Division among the board already cost Mason and Southern a shot at Kimbrough, the candidate most widely believed to be Mason’s personal choice. The “Hip-Hop President” withdrew his name from candidacy, and cited in interviews and personal tweets that the board sought a candidate with “different skills” from what he was prepared to bring to Baton Rouge.
Now Mason is left with Sorrell, his last, and perhaps best opportunity for rehabilitating a wounded Southern. Sorrell, who has made a burgeoning national name for Paul Quinn College through headline-magnet student social initiatives and academic improvement strategies, is the perfect fit for Southern. All that Jaguar Nation wants for, Sorrell is prepared to deliver and brings a track record of success.
Sorrell, an attorney with experience in sports consulting and management experience in collegiate and professional athletics, could bring the marketing, attention and care long needed in Southern’s revenue-bearing sports and its most prized commodity, the Human Jukebox. As a public policy key influencer, Sorrell has worked closely with national campaigns and administrations under Presidents Bill Clinton and Barack Obama.
Seemingly, Louisiana’s political heat would be akin to a summer’s walk through Grant Park for the Chicago native.
At Paul Quinn, Sorrell recruited and retained an administrative team that has helped raise more than $6 million in his four-year tenure, increased applications to the college by more than 300 percent, raised enrollment and boosted the institution’s internal and external profile.
And all of this was done while overseeing litigation to maintain the school’s accreditation while earning federal accreditation with another body.
Sorrell would be the chancellor for the Baton Rouge campus, but would be an asset to the entirety of the system. For the Law Center, an additional vision for development and focus. For the Agricultural Center, a leading perspective on urban sustainability and entrepreneurial development. For SUNO, another legal hand on deck to push back upon the state’s effort to merge the campus into the University of New Orleans.
There are significant problems at Southern, but they are not above resolution for the proper leader with the proper autonomy to make changes. Students are looking for the campus to move beyond the common HBCU practice of recycled leadership and direction. They seek for the Southern brand to match their expectations and to find a place in the national discussion as one of the nation’s greatest institutions, and to serve the nation as its only historically black system.
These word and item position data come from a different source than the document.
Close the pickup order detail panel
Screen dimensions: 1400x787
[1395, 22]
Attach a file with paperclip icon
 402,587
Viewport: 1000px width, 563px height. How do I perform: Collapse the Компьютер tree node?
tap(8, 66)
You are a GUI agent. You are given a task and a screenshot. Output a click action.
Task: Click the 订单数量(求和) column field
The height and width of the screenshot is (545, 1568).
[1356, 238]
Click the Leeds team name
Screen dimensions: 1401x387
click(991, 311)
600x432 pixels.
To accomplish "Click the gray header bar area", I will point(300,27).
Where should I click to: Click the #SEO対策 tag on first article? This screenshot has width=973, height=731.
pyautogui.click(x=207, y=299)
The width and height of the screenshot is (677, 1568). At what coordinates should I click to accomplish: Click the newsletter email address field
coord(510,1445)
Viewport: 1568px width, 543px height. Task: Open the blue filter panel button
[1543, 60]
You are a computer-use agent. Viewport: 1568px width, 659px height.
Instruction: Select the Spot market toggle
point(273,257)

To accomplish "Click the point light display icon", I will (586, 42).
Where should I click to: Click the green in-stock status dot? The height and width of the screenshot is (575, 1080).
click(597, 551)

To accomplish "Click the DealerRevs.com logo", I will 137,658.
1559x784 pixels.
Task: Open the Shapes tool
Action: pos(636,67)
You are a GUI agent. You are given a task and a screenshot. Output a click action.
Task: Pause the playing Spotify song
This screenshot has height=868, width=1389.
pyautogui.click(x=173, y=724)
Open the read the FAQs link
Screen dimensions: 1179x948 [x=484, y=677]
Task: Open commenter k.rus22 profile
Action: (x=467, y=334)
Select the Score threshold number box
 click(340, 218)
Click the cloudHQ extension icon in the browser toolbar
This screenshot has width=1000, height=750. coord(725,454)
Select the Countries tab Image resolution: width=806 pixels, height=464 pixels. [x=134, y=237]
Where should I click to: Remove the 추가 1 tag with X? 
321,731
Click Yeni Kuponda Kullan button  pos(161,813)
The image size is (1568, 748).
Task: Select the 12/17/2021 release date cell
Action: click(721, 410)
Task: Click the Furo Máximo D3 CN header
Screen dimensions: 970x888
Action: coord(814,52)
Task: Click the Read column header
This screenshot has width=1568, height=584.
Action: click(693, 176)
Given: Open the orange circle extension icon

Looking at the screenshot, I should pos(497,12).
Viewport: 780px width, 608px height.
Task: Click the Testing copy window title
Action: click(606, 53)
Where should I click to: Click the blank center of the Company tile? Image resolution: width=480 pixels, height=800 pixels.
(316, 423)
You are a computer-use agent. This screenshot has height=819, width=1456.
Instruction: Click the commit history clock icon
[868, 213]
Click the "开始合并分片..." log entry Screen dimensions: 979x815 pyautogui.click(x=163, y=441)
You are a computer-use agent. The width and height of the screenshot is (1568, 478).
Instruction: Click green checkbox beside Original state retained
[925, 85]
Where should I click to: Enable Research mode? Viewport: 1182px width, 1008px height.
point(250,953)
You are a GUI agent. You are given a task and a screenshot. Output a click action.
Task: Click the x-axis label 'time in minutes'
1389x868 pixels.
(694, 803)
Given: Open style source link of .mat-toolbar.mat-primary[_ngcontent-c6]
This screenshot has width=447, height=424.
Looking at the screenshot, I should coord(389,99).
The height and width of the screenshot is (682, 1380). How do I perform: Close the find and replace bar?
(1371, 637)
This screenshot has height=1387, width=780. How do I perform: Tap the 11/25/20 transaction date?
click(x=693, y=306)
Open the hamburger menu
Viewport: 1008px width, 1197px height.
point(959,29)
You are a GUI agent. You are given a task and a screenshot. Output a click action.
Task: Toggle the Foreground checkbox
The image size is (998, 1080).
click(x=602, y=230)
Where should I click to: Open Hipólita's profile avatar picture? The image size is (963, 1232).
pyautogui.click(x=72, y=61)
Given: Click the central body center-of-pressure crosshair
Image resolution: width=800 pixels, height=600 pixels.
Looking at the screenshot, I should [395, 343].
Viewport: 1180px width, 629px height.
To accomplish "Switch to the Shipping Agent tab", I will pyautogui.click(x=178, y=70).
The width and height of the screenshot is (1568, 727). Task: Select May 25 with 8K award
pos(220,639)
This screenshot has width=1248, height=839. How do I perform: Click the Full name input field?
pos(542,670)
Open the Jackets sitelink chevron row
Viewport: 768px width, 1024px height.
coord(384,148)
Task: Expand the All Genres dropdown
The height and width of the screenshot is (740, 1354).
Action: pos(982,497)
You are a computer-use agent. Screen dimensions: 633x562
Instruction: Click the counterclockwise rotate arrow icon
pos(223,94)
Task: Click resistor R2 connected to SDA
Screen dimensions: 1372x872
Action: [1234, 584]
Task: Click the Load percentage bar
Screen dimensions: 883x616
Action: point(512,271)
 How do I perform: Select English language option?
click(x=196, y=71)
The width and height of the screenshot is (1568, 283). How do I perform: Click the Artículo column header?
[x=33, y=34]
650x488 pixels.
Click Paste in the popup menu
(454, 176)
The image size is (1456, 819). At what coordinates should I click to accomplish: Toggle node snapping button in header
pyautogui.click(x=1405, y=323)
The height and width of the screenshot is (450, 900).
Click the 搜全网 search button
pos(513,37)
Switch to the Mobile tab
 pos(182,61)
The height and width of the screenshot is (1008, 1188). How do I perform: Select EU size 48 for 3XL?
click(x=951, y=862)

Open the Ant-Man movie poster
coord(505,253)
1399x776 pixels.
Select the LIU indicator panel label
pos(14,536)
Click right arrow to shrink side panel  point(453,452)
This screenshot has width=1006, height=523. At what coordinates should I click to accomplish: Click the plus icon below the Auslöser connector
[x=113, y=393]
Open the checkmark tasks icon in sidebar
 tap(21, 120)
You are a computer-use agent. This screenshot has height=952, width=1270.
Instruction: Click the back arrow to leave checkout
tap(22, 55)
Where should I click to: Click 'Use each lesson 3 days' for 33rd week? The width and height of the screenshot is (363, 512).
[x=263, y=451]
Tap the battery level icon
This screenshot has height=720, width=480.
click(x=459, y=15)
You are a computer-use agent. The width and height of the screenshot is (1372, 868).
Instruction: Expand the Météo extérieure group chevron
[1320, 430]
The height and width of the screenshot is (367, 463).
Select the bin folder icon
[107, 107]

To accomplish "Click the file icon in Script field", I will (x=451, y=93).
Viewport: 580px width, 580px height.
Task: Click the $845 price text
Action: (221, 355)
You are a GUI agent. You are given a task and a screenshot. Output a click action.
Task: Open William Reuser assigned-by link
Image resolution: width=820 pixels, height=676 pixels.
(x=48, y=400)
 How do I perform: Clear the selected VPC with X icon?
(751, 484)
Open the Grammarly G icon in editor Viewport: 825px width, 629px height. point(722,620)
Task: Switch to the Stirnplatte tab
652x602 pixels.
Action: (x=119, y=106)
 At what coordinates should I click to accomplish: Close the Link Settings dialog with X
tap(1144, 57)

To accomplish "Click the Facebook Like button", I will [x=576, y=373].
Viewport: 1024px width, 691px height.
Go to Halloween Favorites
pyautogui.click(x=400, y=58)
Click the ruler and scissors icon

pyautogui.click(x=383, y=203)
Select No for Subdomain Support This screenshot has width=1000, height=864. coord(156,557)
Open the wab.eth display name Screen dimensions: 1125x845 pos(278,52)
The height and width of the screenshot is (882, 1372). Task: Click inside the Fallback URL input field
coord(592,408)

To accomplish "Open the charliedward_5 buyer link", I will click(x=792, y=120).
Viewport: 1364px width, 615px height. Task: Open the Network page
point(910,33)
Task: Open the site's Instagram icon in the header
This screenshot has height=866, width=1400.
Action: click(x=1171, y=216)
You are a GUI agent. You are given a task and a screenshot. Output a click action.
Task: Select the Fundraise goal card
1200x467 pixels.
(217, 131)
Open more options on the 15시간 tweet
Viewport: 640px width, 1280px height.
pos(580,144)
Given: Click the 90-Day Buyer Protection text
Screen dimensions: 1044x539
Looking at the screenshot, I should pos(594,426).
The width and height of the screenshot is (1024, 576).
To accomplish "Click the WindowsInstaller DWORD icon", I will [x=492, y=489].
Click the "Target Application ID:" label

Trouble surrounds Mason on this decision, and there is no way to select Sorrell without a measure of controversial resistance from parties far too comfortable with SU’s status quo. But there is no question that Sorrell is the only choice for this post, and would man it with the same energy and vision that, if lost, Paul Quinn will heartily and rightly mourn should he decide to accept an offer.
But no one – not Mason, not the Southern System, not HBCU culture in total – will be able to bear the trouble that lies beneath in Baton Rouge should he make the wrong choice.